## PROBLEM DETAILS
For the entries below, report the number of lines containing "target", without any other content.

══ DATA SHOWN

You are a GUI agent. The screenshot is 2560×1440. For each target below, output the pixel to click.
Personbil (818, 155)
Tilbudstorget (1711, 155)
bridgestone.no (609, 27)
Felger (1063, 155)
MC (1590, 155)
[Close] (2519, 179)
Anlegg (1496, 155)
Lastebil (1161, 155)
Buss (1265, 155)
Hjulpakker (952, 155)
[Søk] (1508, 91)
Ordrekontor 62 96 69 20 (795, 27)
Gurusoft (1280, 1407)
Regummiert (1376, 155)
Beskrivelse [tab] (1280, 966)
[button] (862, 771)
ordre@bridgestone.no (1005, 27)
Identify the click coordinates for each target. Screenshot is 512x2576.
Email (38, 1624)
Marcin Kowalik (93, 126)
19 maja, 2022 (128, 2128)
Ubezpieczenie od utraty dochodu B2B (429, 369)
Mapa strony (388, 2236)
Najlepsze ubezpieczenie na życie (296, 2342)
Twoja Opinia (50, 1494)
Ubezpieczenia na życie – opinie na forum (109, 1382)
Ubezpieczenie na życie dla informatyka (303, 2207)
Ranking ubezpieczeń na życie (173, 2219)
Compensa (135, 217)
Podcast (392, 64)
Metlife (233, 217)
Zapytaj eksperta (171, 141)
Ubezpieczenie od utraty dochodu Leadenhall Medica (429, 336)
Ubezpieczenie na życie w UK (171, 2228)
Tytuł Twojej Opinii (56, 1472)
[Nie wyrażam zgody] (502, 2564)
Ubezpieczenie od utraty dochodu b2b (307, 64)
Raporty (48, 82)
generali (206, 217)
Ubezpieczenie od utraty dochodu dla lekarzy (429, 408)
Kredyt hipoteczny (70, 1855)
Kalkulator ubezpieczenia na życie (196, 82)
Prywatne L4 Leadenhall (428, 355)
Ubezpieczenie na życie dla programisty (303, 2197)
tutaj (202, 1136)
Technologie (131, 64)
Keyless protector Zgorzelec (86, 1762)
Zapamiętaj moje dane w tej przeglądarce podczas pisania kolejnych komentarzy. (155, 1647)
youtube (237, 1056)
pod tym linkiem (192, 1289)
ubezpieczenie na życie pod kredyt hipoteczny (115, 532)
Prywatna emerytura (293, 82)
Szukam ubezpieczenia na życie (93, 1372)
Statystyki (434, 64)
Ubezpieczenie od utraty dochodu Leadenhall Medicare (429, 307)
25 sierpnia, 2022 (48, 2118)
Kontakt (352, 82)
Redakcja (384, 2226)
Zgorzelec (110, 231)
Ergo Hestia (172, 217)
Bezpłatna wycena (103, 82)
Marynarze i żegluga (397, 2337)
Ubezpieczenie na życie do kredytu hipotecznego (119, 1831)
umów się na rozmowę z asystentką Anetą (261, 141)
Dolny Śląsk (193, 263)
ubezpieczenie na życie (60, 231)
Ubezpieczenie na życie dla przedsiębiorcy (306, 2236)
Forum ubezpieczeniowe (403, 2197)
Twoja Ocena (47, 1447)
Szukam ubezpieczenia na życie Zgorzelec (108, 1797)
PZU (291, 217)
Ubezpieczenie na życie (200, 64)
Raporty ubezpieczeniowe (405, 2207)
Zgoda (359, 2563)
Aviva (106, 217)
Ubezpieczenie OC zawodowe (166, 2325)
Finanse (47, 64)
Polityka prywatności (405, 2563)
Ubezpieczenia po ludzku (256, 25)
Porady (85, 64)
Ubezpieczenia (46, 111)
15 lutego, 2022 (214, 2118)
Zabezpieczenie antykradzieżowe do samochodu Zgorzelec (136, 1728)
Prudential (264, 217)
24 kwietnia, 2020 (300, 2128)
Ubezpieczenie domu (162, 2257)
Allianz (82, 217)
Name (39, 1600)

════

## ANSWER
2